Working capital, David, as you know, we finished the quarter with $295 million drawn on our credit facility. Since that time, of course, we made a $124 million acquisition for Magnetation and AK Coal Resources. But we expect to bring our working capital down pretty substantially from -- we had consumed about $200 million through 9 months, we expect to bring that down pretty significantly. And so we would expect while we -- to have that $295 million number drawn down somewhat, or reduced somewhat, between now and year end, but it won't go away completely. But despite that, we expect to have very adequate liquidity., We ended the quarter with over $600 million of liquidity on September 30 and we would expect to be very, probably very near the number at the end of the year as well.

James L. Wainscott

The bottom line is we have a working capital facility. We've utilized it for working capital purposes. We've also used it, at least in the short run to finance longer-term projects. I think it's fair to say that long-term projects typically use some other form of longer-term financing and so again, as I've indicated previously, subject to needs and market conditions and board approval we'd consider accessing capital markets to fund all or a portion of those recent investments, but the bottom line is this, we want to leave with, and that is, we are confident that our liquidity is sufficient to support the needs of the business on an ongoing basis. Period.

Operator

Our final question comes from Sam Dubinsky of Wells Fargo.

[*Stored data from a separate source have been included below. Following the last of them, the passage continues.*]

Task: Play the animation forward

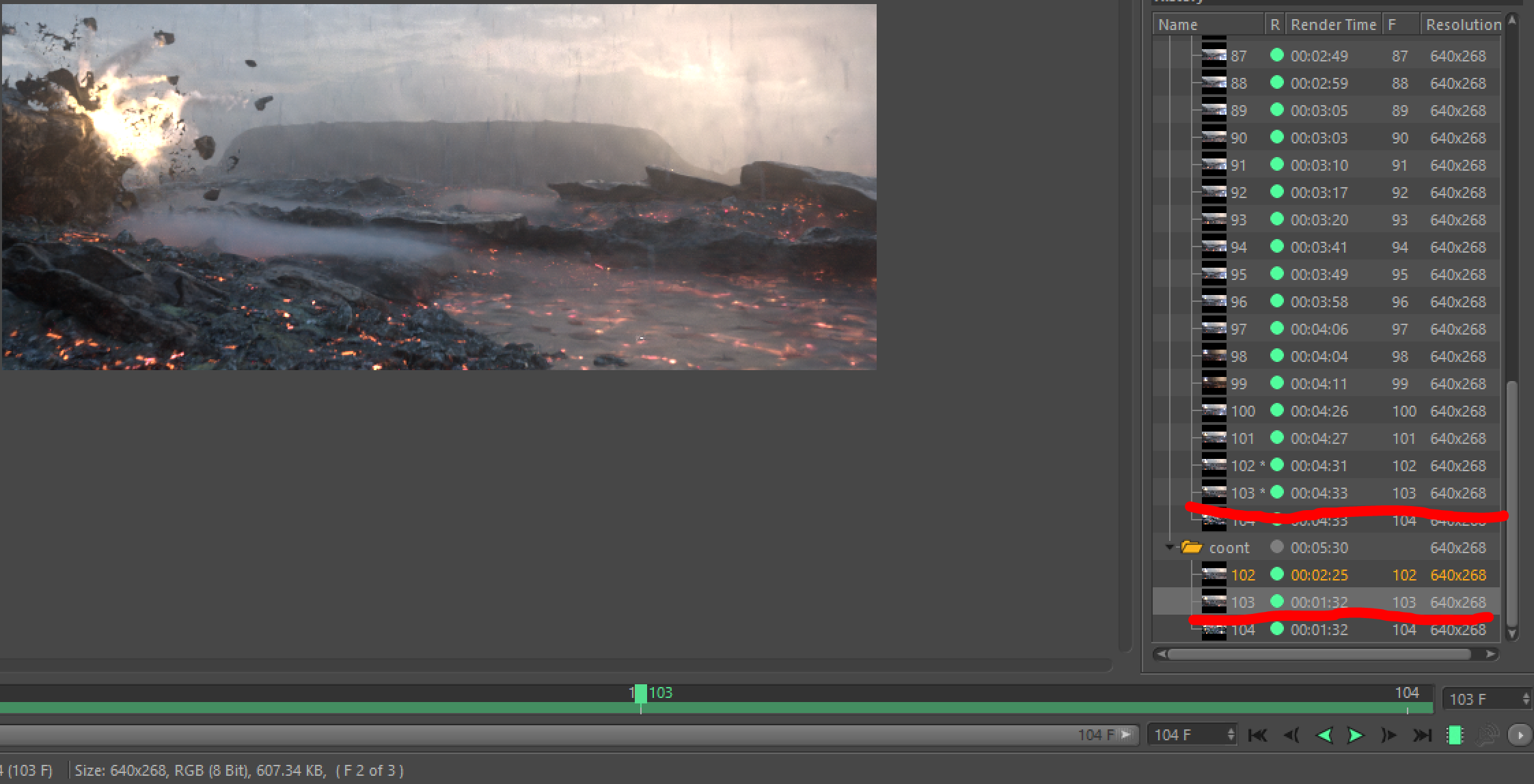Action: coord(1356,736)
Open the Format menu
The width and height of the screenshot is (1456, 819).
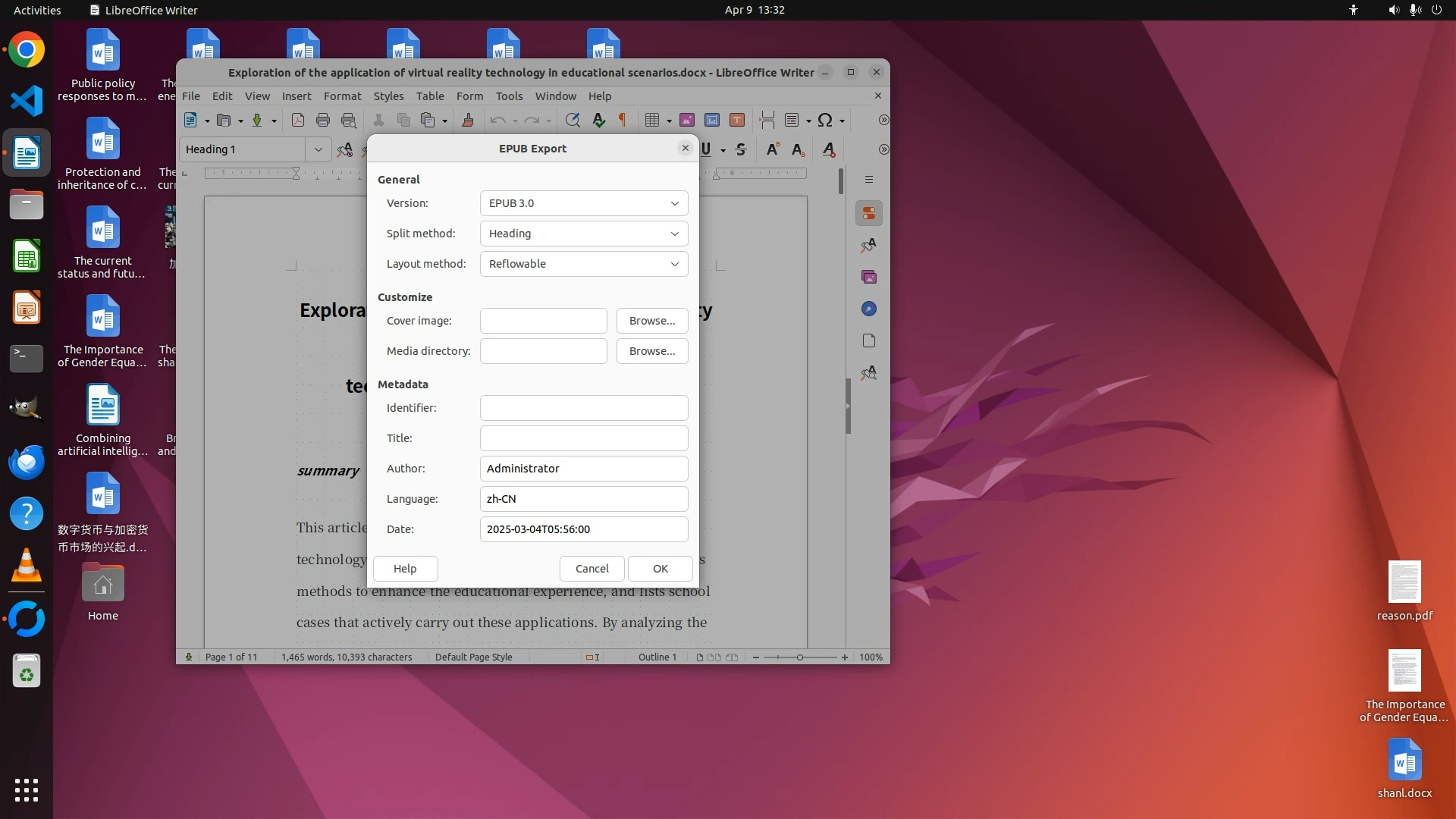point(342,96)
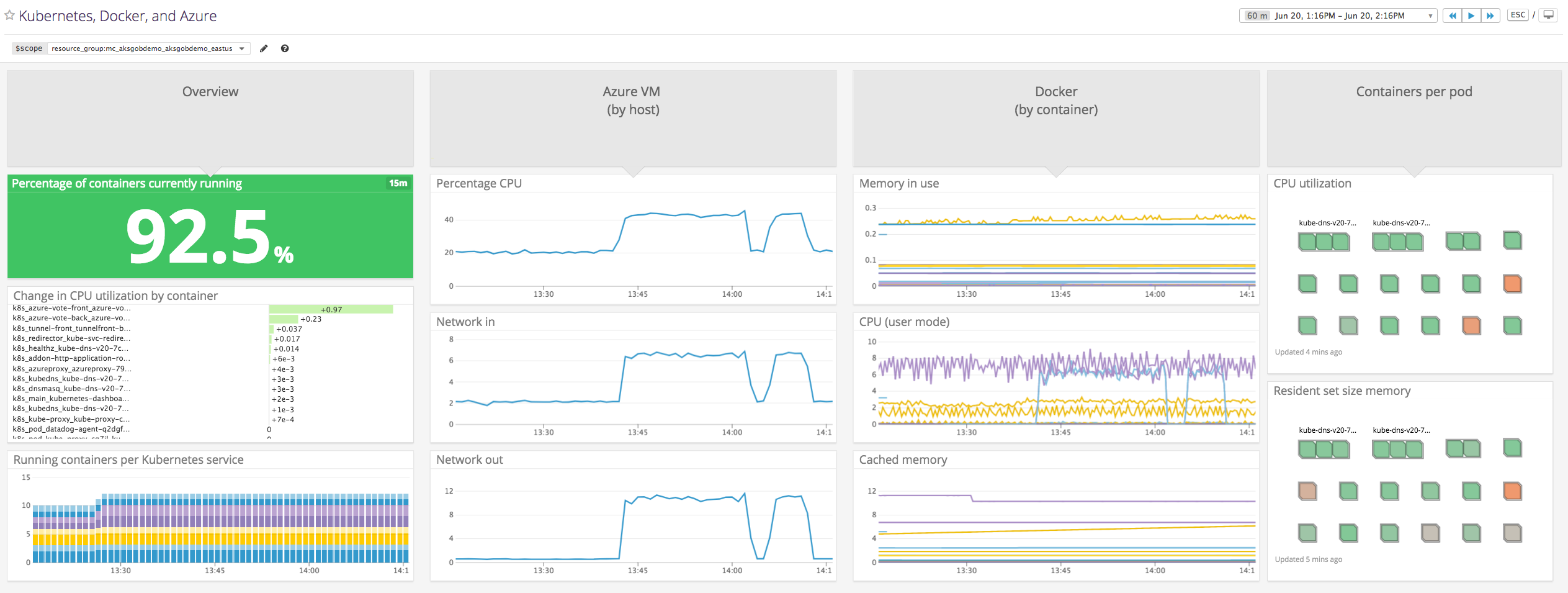
Task: Resume live updates with play icon
Action: [1471, 15]
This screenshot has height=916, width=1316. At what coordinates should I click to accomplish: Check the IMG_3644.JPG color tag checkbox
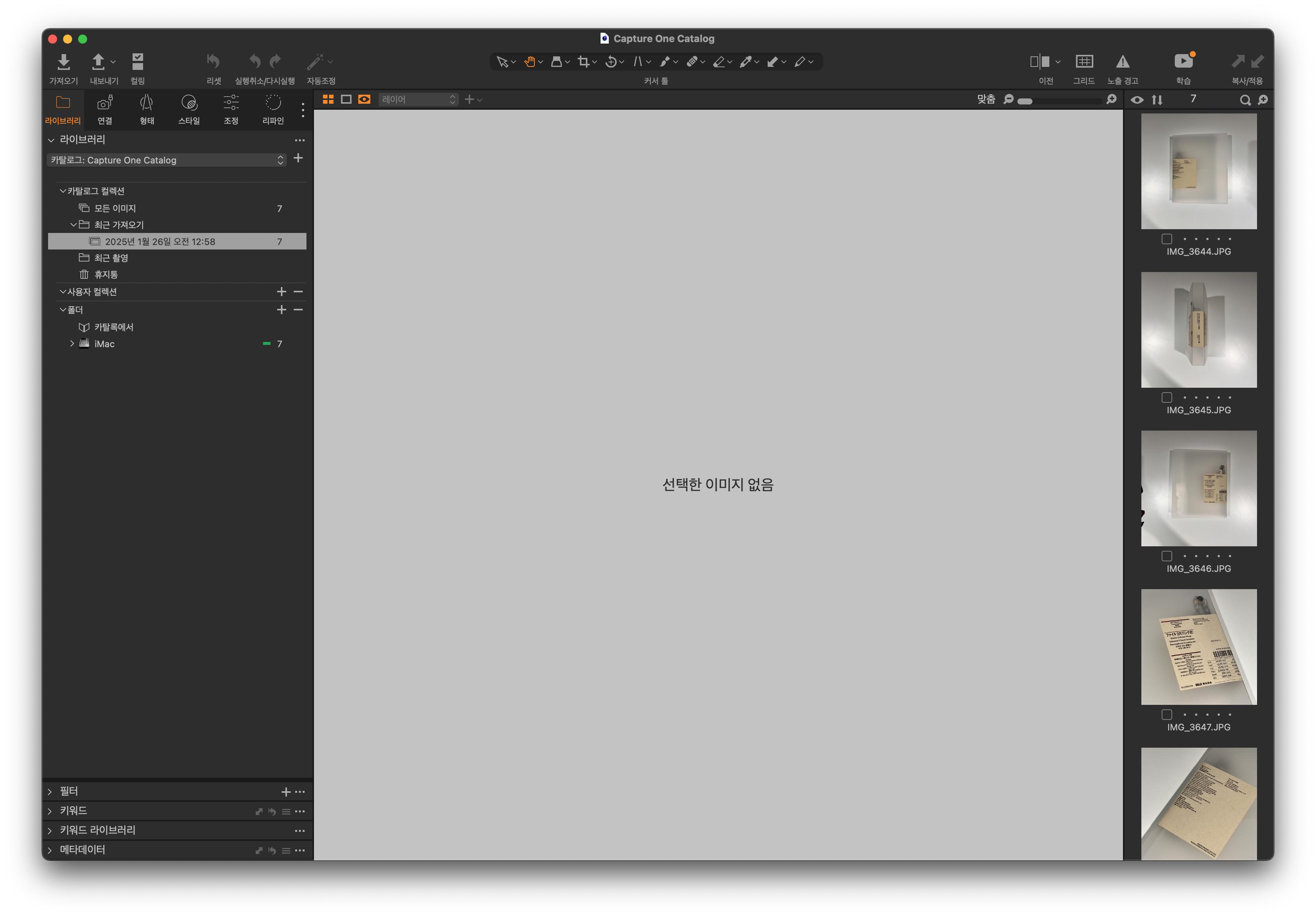(x=1167, y=239)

Sam Dubinsky - Wells Fargo Securities, LLC, Research Division

Just a couple of quick ones. First, how should we think about operating expenses going forward, given some of the recent acquisitions in potentially the low revenue rate? And I have a follow-up.

Albert E. Ferrara

In terms of operating expenses...

Sam Dubinsky - Wells Fargo Securities, LLC, Research Division

Against G&A.

Albert E. Ferrara

As G&A, Sam, we expect that to be readily flat, quarter-over-quarter. I think we've done a good job, through the years, of managing that. I should point out, of course, that our SG&A expenses to include our SunCoke consolidation, which is separated out. But, I guess that we expect that to be flat quarter-over-quarter.

Sam Dubinsky - Wells Fargo Securities, LLC, Research Division

Okay, could you also comment on the -- I know you mentioned electrical steel softened but I'm not sure if I heard magnitude of pricing between you and that business. How is electrical steel pricing been in recent months? Can you just give us some order of magnitude of the softness?

Albert E. Ferrara

I think it's fair to say that with the increased supply and a little bit lower demand, that the pricing environment is under pressure right now, for reasons that we discussed. Again, it's a better place to be in the higher end of that market. We make a very good product and that's helping us, to some extent, but undoubtedly, there has been pressure really in virtually all of the markets in stainless including electrical steel.

Sam Dubinsky - Wells Fargo Securities, LLC, Research Division

But is it safe to assume that the magnitude is much less than the carbon business?

James L. Wainscott

Well, one would have to sort of give some parameters to that. But the carbon business has been under enormous stress here, of late. So I think, yes, that's probably a fair statement.

Operator

This concludes our question-and-answer session. I would now ask Mr. Wainscott for his closing comments.

James L. Wainscott

Once again, ladies and gentlemen, thank you very much for taking time to join us on AK Steel's Third Quarter Conference Call. As we sign off, on this, our final call for the year 2011, let me take this opportunity, on behalf of our management team here and our board, to thank each of you for your interest in our company and for your continued support. We look forward to having you join us on our January of 2012 conference call. Thank you very much.

Operator

Ladies and gentlemen, this concludes our conference call for today. Thank you for participating. You may now disconnect.